TASK STATEMENT -> Beginning with the line that contains "690x425 pixels.", transcribe the rest of the listing below exactly, including its last line, and exclude any pictures.
********************
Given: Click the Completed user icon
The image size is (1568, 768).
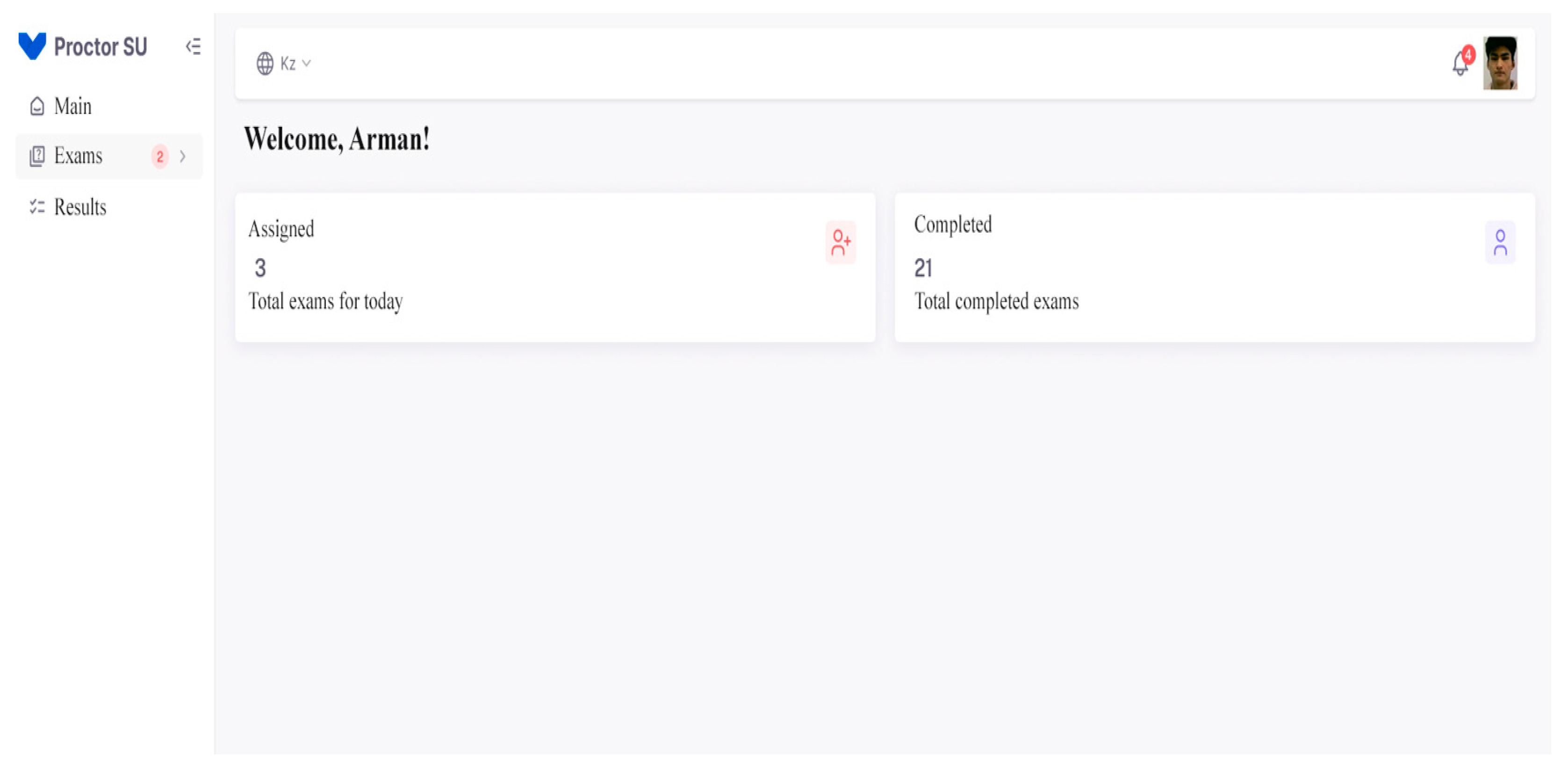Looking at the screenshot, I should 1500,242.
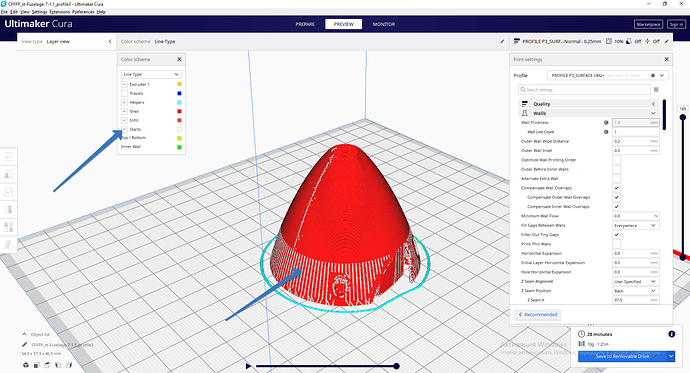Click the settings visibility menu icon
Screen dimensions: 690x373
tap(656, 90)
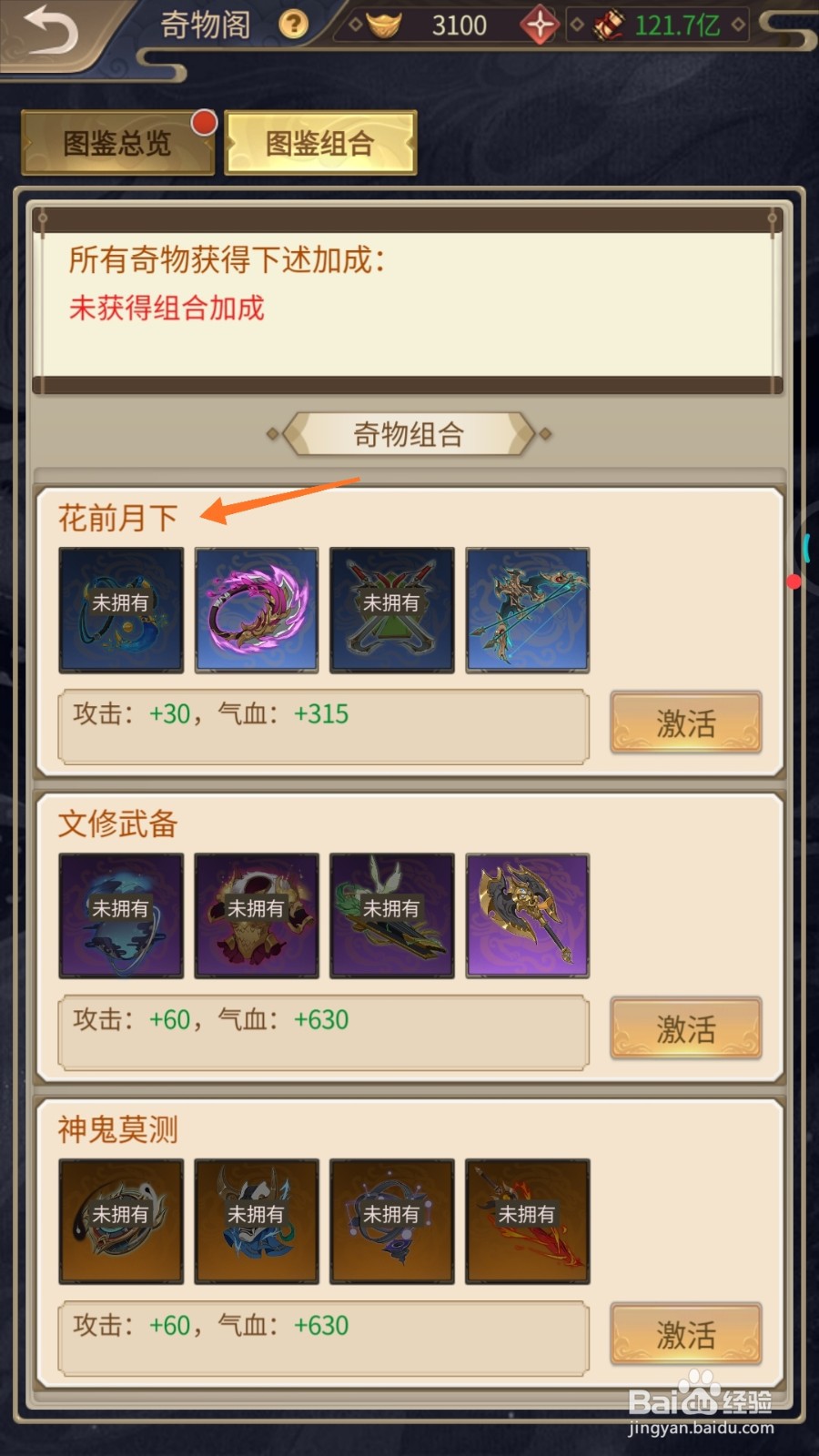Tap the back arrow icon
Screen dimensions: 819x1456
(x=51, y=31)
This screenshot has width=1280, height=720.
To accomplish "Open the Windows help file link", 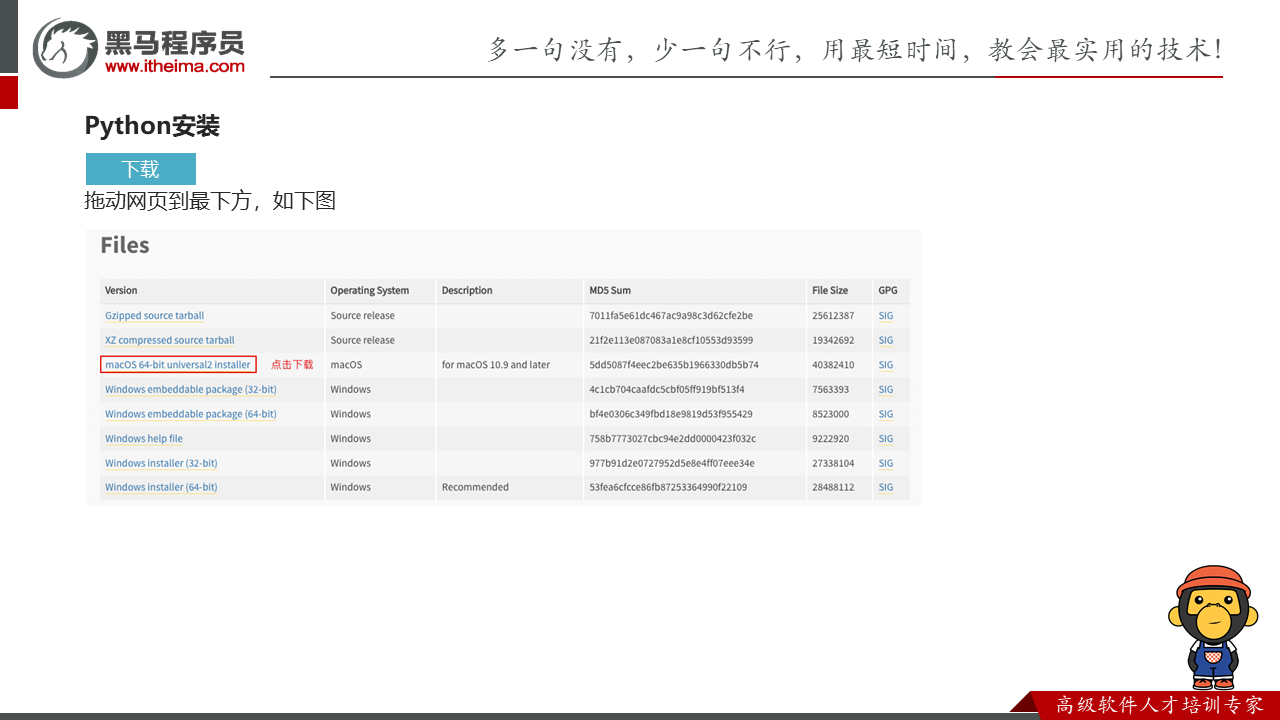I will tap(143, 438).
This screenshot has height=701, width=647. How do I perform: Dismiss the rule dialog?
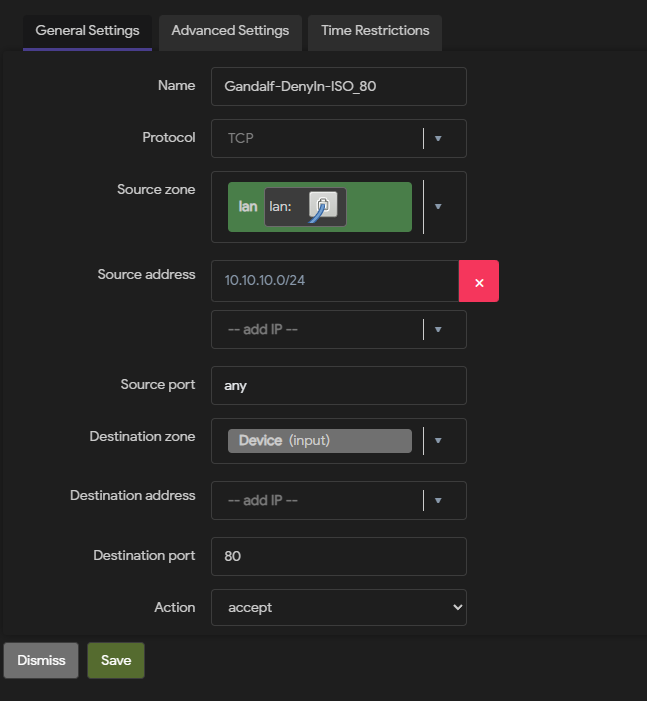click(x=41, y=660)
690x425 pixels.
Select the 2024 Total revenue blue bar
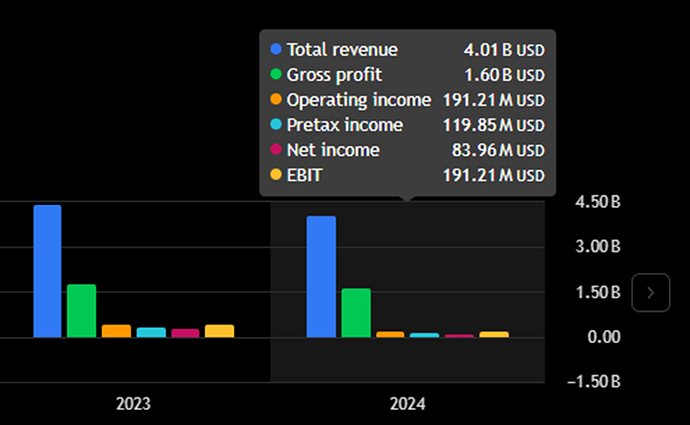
********************
TASK OUTPUT ->
690x425 pixels.
Select the 2024 Total revenue blue bar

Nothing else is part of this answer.